A year ago this week, Invesco was on the verge of unleashing its biggest sports marketing play in several years with a March Madness campaign that leaned into passionate—and large—college basketball crowds. But to this day, those ads have never run, because the NCAA pulled the plug on the tourney just days before it was set to begin as the pandemic forced the nation into lockdown.
“It was something to live through—having done all of the work, all of that strategic thinking, and then to find ourselves … in the middle of something that was so unknown at the time,” says Emily Pachuta, Invesco’s chief marketing and analytics officer for the Americas.

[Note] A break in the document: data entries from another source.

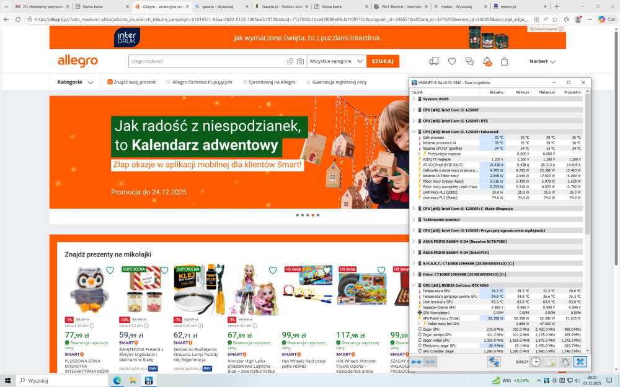This screenshot has height=387, width=620.
Task: Open favorites heart icon in Allegro header
Action: point(451,61)
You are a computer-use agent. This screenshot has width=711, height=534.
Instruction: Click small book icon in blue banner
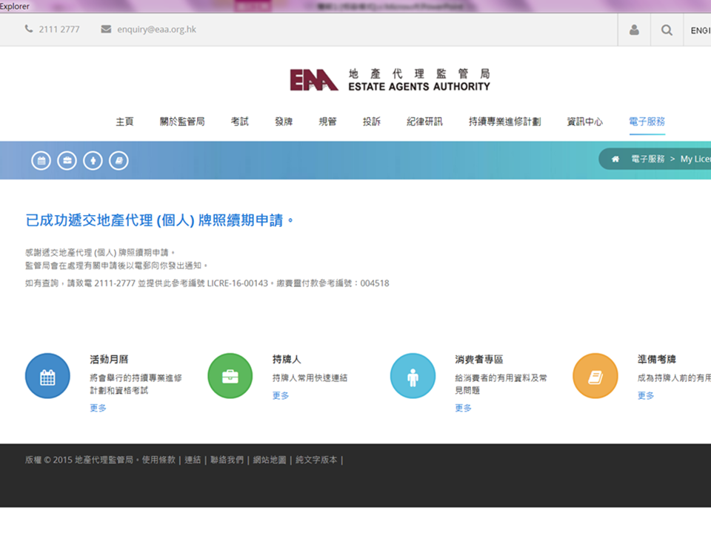119,160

With the NCAA tournament set to return next week, much more is known about COVID and the steps brands must take to protect their media investments. But March Madness sponsors and advertisers are still dealing with plenty of uncertainty as they seek to get the best bang for their buck from a three-week sporting spectacle that will look much different than previous tourneys.
The entire event will be played in the state of Indiana, with limited crowds (capped at 25% of capacity) and played on a slightly condensed schedule. Social distancing rules will squash the kind of experiential marketing programs usually held at various tournament venues across the country. And brands, which normally feed into the phenomenon of people playing hooky to catch Thursday and Friday first-round day games at sports bars, must account for the fact that most people are still homebound.
The cancelation of last year’s tourney and the sporadic nature of this season—some teams had to take lengthy COVID-related pauses—has hurt college basketball’s momentum, along with the in-person attendance curbs, suggests Jeremy Carey, managing director at Optimum Sports, an Omnicom-owned sports marketing agency. “If you are taking fans away from being able to root for their team for a year ... it’s going to have some level of negative impact,” he says. Another potential TV ratings drag is that college basketball’s traditional powerhouses, such as Duke and Kentucky, are having down years and might not make the tourney.
Still, Carey says that the tourney—which ends with the Final Four on the first weekend of April—is “going to be the best media opportunity for any marketer within this time period. Whether it’s trending down or trending up, it’s still leaps and bounds ahead of anything else.”
In 2019, tournament ratings jumped 11% from the year prior across TBS, CBS, TNT, and truTV. And advertisers shelled out $910 million on TV ads, according to Kantar.
But total TV viewership of 2020-2021 regular season college basketball fell nearly 4%, according to Nielsen data. That drop, however, is not as steep as other programming, including the National Football League, whose regular season ratings slid by about 7%.
The tournament begins March 18 with the “First Four” games and will air across CBS, TBS, TNT and truTV as part of a CBS Sports-Turner Sports partnership now in its 10th year.
CBS Sports Chairman Sean McManus addressed the potential lack of elite teams like Duke and Kentucky during a media briefing today, conceding that those blue bloods help ratings. But he added: “We are going to focus on the teams that are in there, and focus on their stories—and if the tournament develops like it always seems to, I think we’ll do fine from a viewership standpoint.”
Ad sales “have been remarkably strong,” he added, saying “we are just about about sold out of the tournament.” More than 100 brands bought ads with strong interest from insurance providers, automakers, financial services companies, restaurants and telecoms, according to Turner and CBS ad sales execs.
Recovering from last year
Last year’s cancelation forced the NCAA to renegotiate sponsorship deals, which are brokered by CBS and Turner.
Invesco, which signed its deal in late 2019, got a one-year extension as did other sponsors such as Nissan and Wendy’s, the companies confirmed. “This year is effectively year one for us,” says Invesco’s Pachuta. Some marketers are re-using content created for the 2019 tourney that never ran. Nissan will repurpose an ad it had planned to run last year showing a Sentra on an epic chase from the West Coast to the Final Four site—but the brand had to recut it to replace a scene of Atlanta, which was supposed to host last year’s championship, to Indianapolis, site of this year’s finals.
Invesco won’t run the crowd-focused ads it made but never used last year because “it’s just not appropriate” amid social distancing, Pachuta says. Instead it will run new ads from Grey New York starring CBS broadcasters Grant Hill and Greg Gumbel, including some that plug its “QQQ” exchange traded fund, deemed the NCAA’s “official ETF.”